Nothing
#' Get doubly robust estimates of average treatment effects.
#'
#' In the case of a causal forest with binary treatment, we provide
#' estimates of one of the following:
#' \itemize{
#' \item The average treatment effect (target.sample = all): E[Y(1) - Y(0)]
#' \item The average treatment effect on the treated (target.sample = treated): E[Y(1) - Y(0) | Wi = 1]
#' \item The average treatment effect on the controls (target.sample = control): E[Y(1) - Y(0) | Wi = 0]
#' \item The overlap-weighted average treatment effect (target.sample = overlap):
#' E[e(X) (1 - e(X)) (Y(1) - Y(0))] / E[e(X) (1 - e(X)), where e(x) = P[Wi = 1 | Xi = x].
#' }
#' This last estimand is recommended by Li, Morgan, and Zaslavsky (2018)
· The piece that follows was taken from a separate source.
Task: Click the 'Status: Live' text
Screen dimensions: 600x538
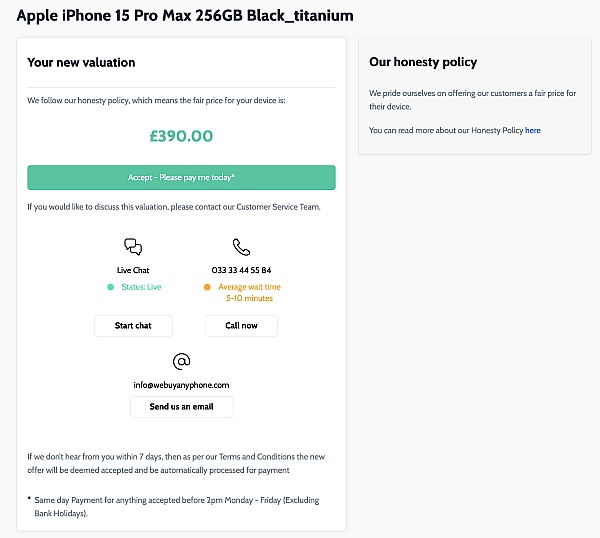Action: (x=141, y=287)
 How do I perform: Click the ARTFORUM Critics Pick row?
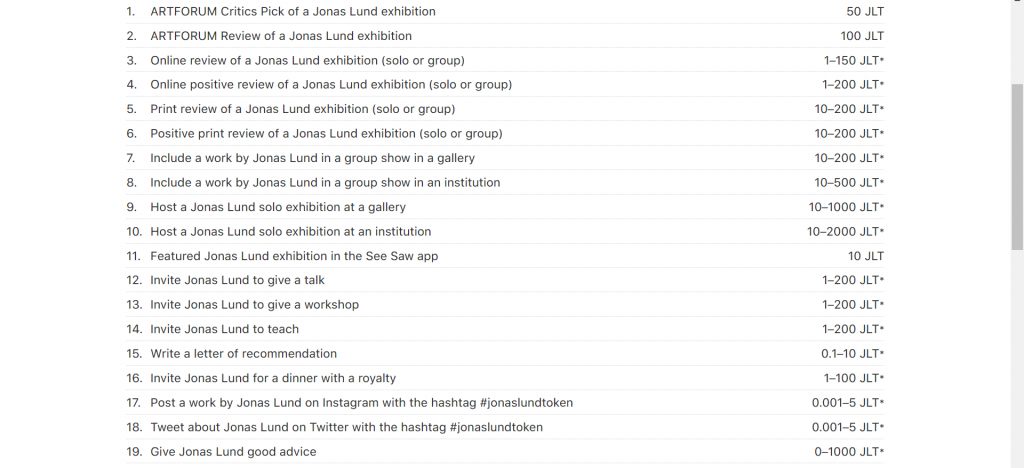pyautogui.click(x=505, y=12)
#' in case of poor overlap (i.e., when the propensities e(x) may be very close
#' to 0 or 1), as it doesn't involve dividing by estimated propensities.
#'
#' In the case of a causal forest with continuous treatment, we provide estimates of the
#' average partial effect, i.e., E[Cov[W, Y | X] / Var[W | X]]. In the case of a binary treatment,
#' the average partial effect matches the average treatment effect. Computing the average partial
#' effect is somewhat more involved, as the relevant doubly robust scores require an estimate
#' of Var[Wi | Xi = x]. By default, we get such estimates by training an auxiliary forest;
#' however, these weights can also be passed manually by specifying debiasing.weights.
#'
#' In the case of instrumental forests with a binary treatment, we provide an estimate
#' of the the Average (Conditional) Local Average Treatment (ACLATE).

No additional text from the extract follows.